£6.5m cash injection for Liverpool City Region social businesses
Community businesses across the Liverpool City Region are to benefit from £6.5m of new investment.
Liverpool City Region Combined Authority has approved £5.5m for its social investment vehicle Kindred and a further £1m will be added to the pot from independent trust Power to Change.
Socially trading organisations – also known as community businesses – are those companies that set out to deliver social benefits by trading commercially. They do not include more traditional charities who rely solely on donations or grant income, or those organisations who export profits from a locality.
The sector employs 50,000 people across the city region, one in 10 of the workforce, with 1,300 socially trading organisations generating £2.9bn per year for the Merseyside economy.
Since October 2019, the Combined Authority has been working with a founding team, including independent trust Power to Change, to develop Kindred as a new investment and development vehicle, owned and run by the sector.
After consulting with more than 150 socially trading organisations, Kindred was created earlier this year, and will be developed by and owned by the sector. Throughout the pandemic, Kindred has provided tailored, peer-to-peer business support for around 200 socially trading organisations across the city region.
Metro Mayor Steve Rotheram said: “Our region’s social businesses are the often underappreciated engines of our economy, delivering economic and social value worth almost £3bn every year.
“Our recovery has to be built from the bottom up – as a Combined Authority we can act as an enabler, but we do not have the monopoly on good ideas. Because of devolution, we are able to work alongside our socially trading sector to understand their needs and challenges and have been able to tailor our response around that.
“The result is Kindred. Owned and managed by the sector, it will offer social investment and peer-to-peer support for other community businesses, with the aim of generating good growth whose benefit is felt most by the people at the heart of their communities.”
Kindred forms part of the Metro Mayor’s £8bn Building Back Better strategy which aims to help the Liverpool city region economy recover swiftly from the devastating impact of the COVID-19 crisis.
Creative economist, Erika Rushton, who has been commissioned to deliver the set up and delivery of Kindred, said: “Approval for Kindred couldn’t have come at a better time, or a worse time.
“Despite improving prosperity in the city region, the pandemic highlighted just how fragile our economy was and how reliant we had become on large organisations and long supply chains that couldn’t, or didn’t, respond to our everyday needs. Socially-trading organisations stepped in and stepped up.

**Extracted entries**
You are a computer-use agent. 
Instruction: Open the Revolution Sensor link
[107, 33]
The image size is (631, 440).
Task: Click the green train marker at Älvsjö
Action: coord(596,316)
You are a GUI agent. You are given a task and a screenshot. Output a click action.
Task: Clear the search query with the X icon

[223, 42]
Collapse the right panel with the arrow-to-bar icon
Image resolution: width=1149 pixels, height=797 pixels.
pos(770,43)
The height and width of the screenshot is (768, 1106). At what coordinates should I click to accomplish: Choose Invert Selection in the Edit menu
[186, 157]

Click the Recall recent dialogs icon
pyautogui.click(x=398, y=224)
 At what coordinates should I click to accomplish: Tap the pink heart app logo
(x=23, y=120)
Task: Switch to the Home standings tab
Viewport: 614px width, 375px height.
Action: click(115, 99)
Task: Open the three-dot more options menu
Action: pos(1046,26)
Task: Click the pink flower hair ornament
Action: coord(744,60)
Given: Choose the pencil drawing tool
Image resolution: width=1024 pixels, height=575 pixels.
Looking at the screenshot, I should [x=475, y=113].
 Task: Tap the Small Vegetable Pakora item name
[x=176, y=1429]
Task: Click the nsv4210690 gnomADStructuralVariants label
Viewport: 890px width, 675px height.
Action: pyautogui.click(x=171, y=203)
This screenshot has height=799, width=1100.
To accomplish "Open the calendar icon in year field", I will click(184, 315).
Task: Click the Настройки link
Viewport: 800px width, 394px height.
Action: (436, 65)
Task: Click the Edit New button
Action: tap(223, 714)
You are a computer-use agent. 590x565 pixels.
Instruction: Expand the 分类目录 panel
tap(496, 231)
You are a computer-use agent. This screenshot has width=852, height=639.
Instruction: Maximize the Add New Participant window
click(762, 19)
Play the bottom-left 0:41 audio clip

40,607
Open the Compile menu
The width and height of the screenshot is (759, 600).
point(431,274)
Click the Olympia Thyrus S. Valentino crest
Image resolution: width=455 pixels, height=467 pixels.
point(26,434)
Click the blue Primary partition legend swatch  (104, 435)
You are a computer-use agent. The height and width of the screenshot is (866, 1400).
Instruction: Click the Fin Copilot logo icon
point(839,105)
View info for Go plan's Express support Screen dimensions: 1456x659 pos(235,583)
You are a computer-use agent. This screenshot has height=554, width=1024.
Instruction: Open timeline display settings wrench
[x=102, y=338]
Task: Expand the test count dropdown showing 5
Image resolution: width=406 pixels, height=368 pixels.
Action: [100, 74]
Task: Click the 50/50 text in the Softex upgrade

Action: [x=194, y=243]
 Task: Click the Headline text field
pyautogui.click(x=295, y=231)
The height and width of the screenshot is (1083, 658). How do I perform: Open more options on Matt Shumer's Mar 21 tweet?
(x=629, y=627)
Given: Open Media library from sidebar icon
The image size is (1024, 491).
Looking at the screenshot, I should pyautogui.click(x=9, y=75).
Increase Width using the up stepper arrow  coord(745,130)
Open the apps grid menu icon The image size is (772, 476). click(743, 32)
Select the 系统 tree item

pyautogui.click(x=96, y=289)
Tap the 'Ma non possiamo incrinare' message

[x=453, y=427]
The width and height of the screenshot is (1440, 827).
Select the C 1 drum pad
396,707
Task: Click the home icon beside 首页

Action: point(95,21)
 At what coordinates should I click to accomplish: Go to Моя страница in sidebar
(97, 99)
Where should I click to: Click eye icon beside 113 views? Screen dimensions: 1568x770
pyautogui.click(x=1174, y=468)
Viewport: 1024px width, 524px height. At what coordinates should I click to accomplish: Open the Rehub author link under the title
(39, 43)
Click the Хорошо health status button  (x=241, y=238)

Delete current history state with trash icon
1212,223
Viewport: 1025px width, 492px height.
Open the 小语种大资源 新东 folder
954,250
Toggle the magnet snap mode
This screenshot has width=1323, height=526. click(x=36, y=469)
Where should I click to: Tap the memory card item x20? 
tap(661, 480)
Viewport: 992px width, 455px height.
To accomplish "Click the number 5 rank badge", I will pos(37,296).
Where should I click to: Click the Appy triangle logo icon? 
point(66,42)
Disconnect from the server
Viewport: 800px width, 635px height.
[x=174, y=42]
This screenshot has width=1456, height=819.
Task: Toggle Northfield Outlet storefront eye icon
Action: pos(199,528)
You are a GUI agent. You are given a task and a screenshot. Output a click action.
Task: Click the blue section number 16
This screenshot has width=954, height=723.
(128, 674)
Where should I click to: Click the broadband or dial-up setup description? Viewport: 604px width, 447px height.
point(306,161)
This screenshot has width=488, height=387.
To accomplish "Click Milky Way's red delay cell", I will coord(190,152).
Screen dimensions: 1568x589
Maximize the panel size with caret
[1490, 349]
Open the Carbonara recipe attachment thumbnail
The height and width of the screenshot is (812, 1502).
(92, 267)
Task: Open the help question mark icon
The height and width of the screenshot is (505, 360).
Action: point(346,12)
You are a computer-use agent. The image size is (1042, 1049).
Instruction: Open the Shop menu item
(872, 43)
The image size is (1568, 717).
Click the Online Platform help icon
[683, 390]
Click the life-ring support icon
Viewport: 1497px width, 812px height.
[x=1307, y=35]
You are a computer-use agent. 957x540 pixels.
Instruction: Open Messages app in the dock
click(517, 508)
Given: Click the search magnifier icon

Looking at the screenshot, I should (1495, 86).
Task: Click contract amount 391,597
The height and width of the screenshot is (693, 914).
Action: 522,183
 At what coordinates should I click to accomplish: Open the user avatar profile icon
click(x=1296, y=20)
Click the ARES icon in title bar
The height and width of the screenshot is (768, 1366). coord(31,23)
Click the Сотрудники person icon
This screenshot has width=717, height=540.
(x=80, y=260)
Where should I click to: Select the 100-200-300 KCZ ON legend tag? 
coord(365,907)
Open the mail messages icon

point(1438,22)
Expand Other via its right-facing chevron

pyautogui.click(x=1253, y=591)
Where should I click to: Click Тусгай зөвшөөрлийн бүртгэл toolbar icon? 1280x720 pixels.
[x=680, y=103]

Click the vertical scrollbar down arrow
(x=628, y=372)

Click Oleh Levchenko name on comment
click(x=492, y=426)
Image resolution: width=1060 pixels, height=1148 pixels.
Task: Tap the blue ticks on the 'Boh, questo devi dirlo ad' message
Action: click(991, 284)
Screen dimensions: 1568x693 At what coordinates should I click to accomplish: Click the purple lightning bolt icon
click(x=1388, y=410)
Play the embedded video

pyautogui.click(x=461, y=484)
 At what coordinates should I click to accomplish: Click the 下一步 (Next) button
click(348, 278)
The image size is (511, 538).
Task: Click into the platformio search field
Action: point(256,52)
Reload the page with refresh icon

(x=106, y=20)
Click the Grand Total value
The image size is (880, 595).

**Problem details**
In the article above on funding for Liverpool City Region social businesses, rewrite the passage that begins with "Metro Mayor Steve" and ends with "response around that.", changing "engines" to "drivers".

**Reply**
Metro Mayor Steve Rotheram said: “Our region’s social businesses are the often underappreciated drivers of our economy, delivering economic and social value worth almost £3bn every year.
“Our recovery has to be built from the bottom up – as a Combined Authority we can act as an enabler, but we do not have the monopoly on good ideas. Because of devolution, we are able to work alongside our socially trading sector to understand their needs and challenges and have been able to tailor our response around that.